Given instruction
Give back every line of the records below word for word, but leave out the pictures.

Dataset rows
◇ ◇ ◇ ◇ ◇ ◇ ◇

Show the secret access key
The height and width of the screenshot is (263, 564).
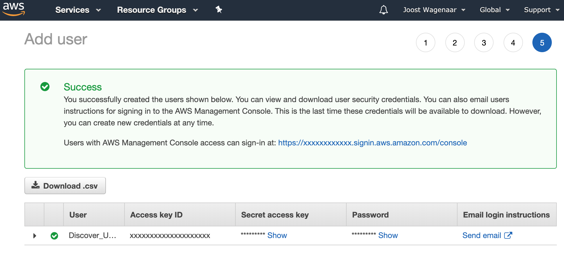click(277, 236)
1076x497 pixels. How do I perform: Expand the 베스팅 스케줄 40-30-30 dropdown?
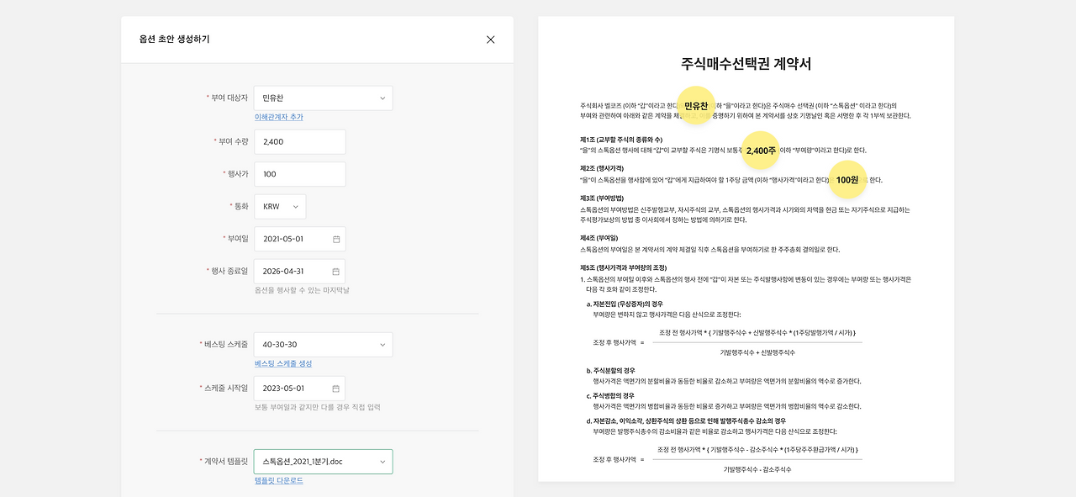point(323,344)
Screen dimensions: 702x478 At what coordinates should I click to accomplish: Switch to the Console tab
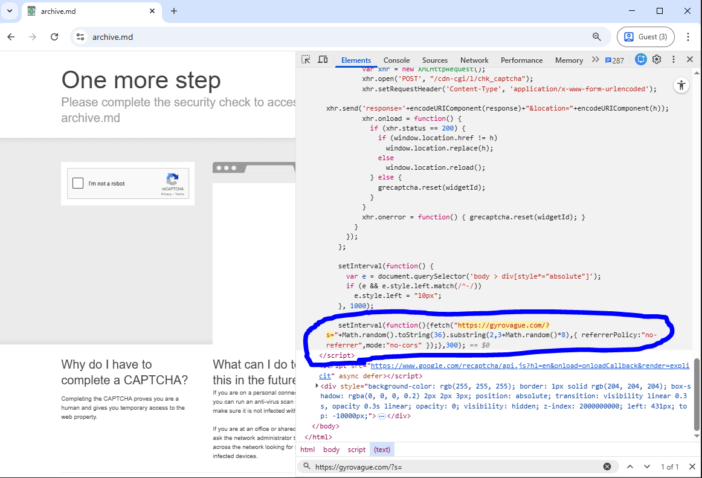click(396, 60)
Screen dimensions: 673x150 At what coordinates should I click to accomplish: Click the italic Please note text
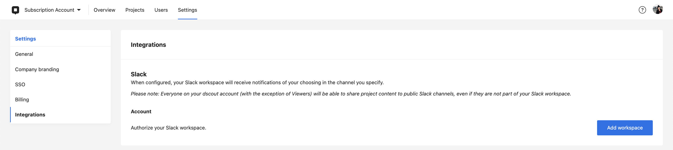tap(351, 94)
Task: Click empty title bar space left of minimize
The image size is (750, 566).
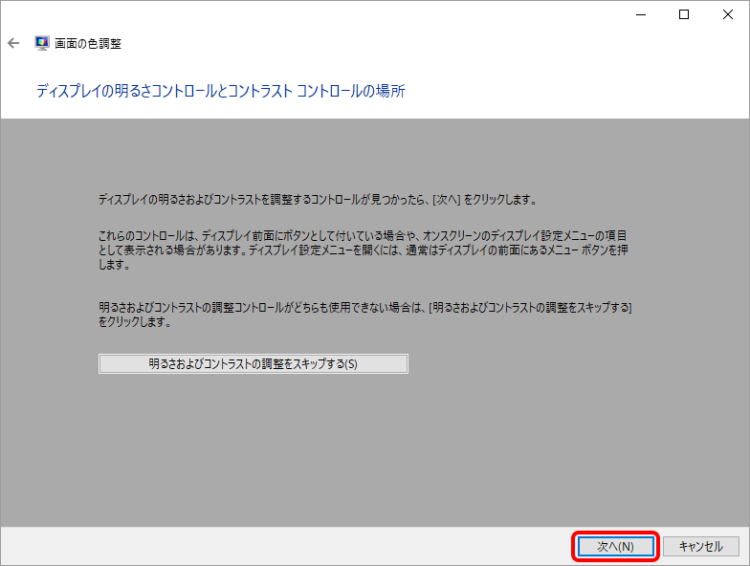Action: point(383,14)
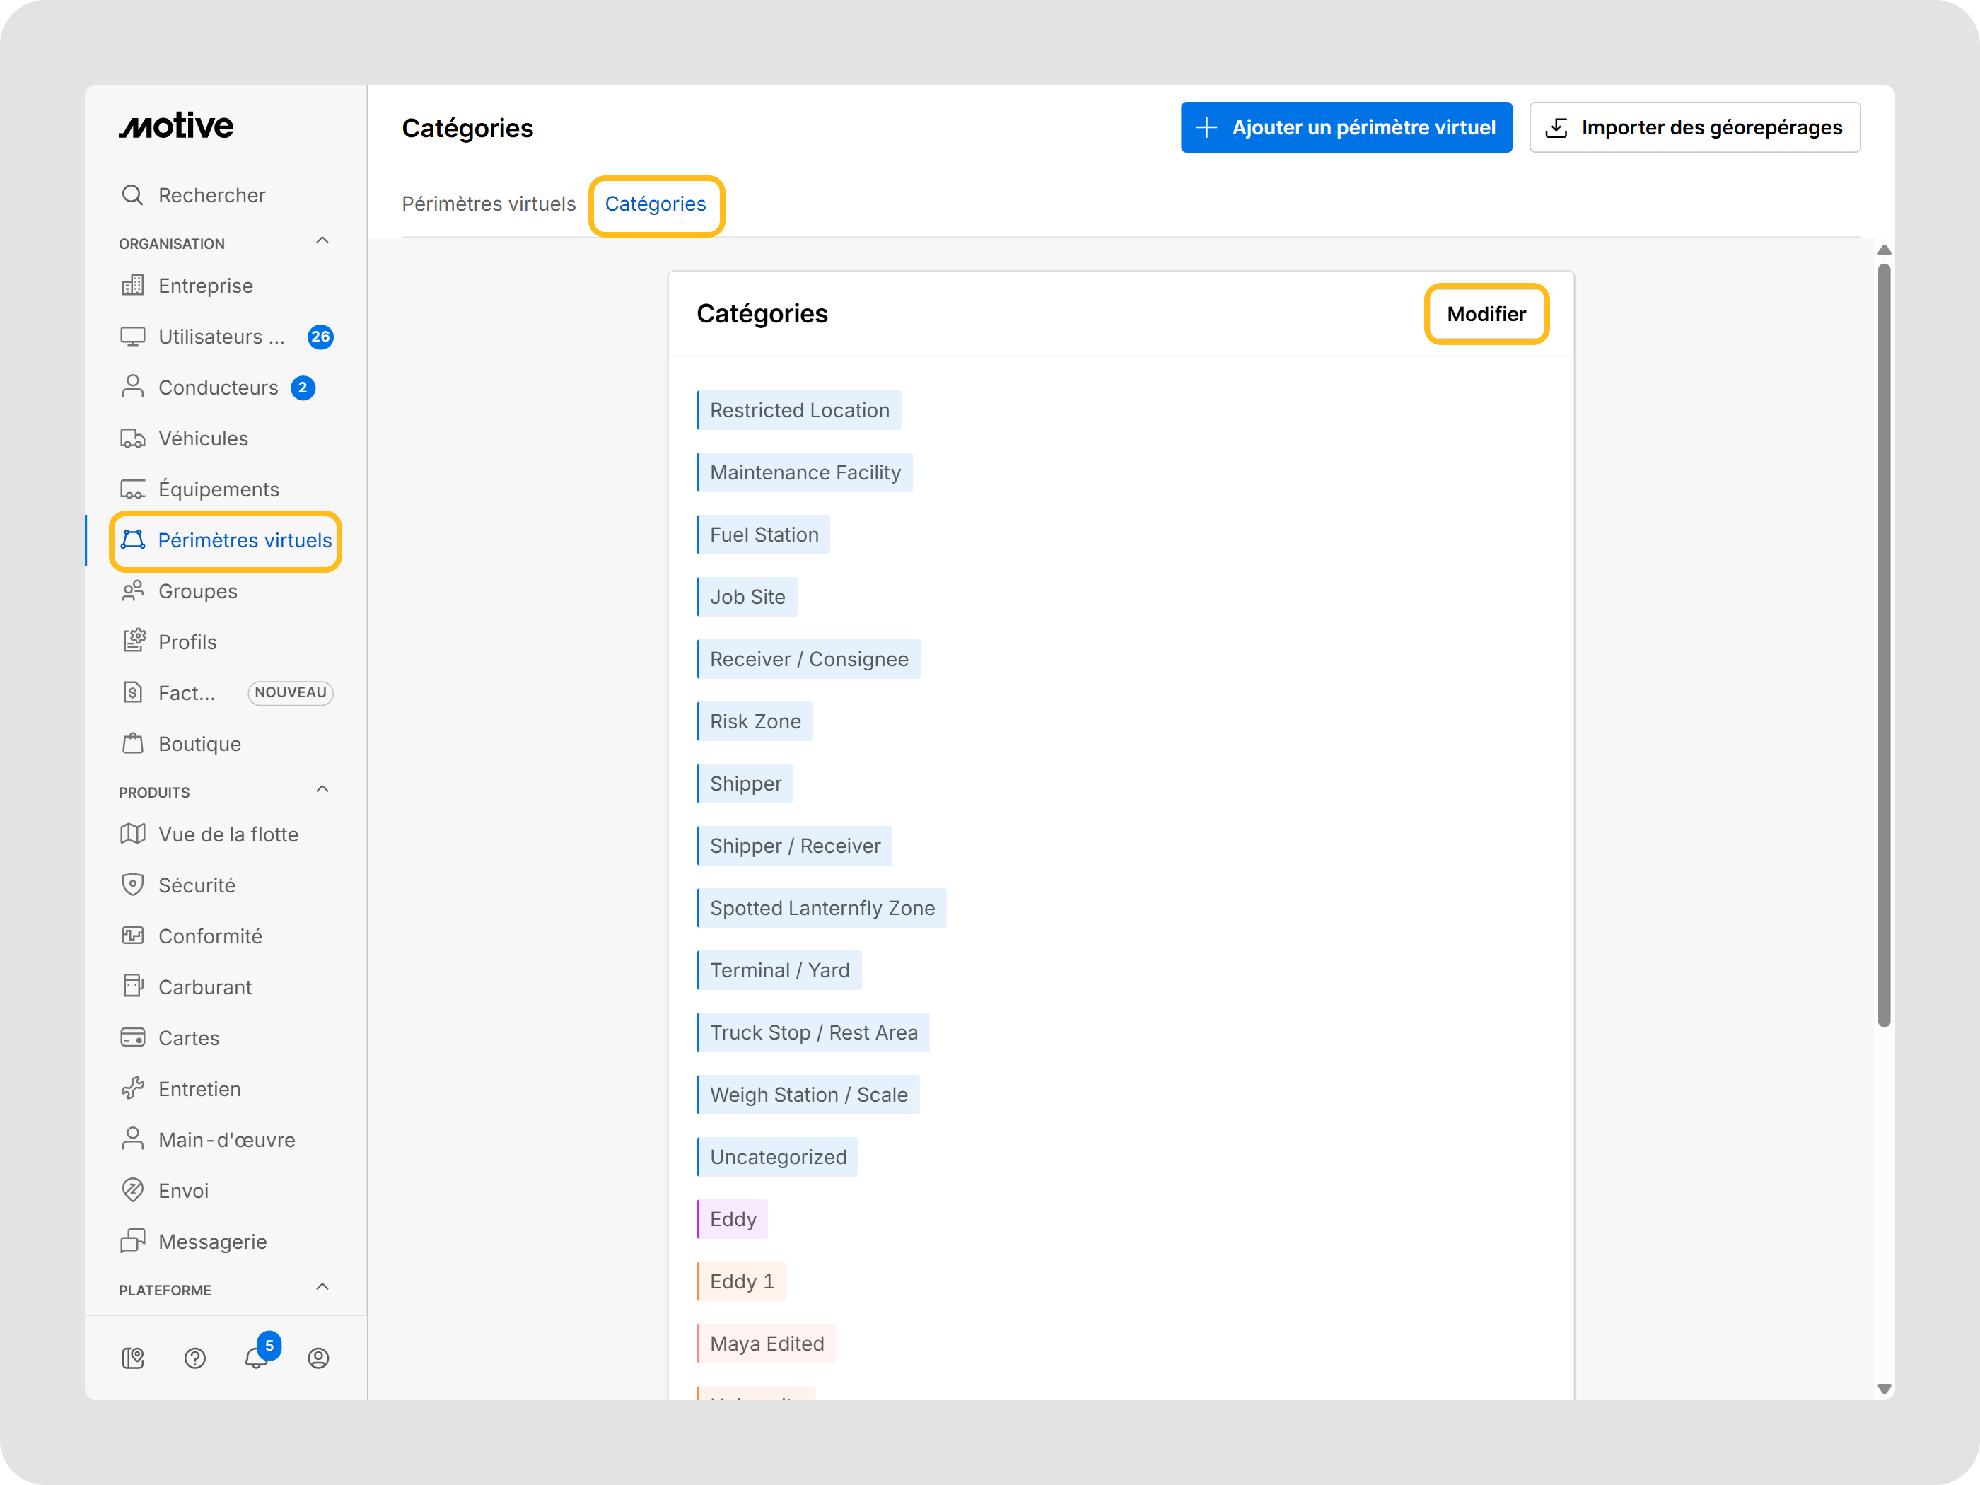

◇ ◇ ◇ ◇ ◇ ◇ ◇

Full answer
Show the secret access key
The height and width of the screenshot is (263, 564).
click(277, 236)
1076x497 pixels. How do I perform: Expand the 베스팅 스케줄 40-30-30 dropdown?
point(323,344)
Screen dimensions: 702x478 At what coordinates should I click to accomplish: Switch to the Console tab
click(396, 60)
Screen dimensions: 673x150 At what coordinates should I click to accomplish: Click the italic Please note text
tap(351, 94)
Task: Click empty title bar space left of minimize
The image size is (750, 566).
Action: point(383,14)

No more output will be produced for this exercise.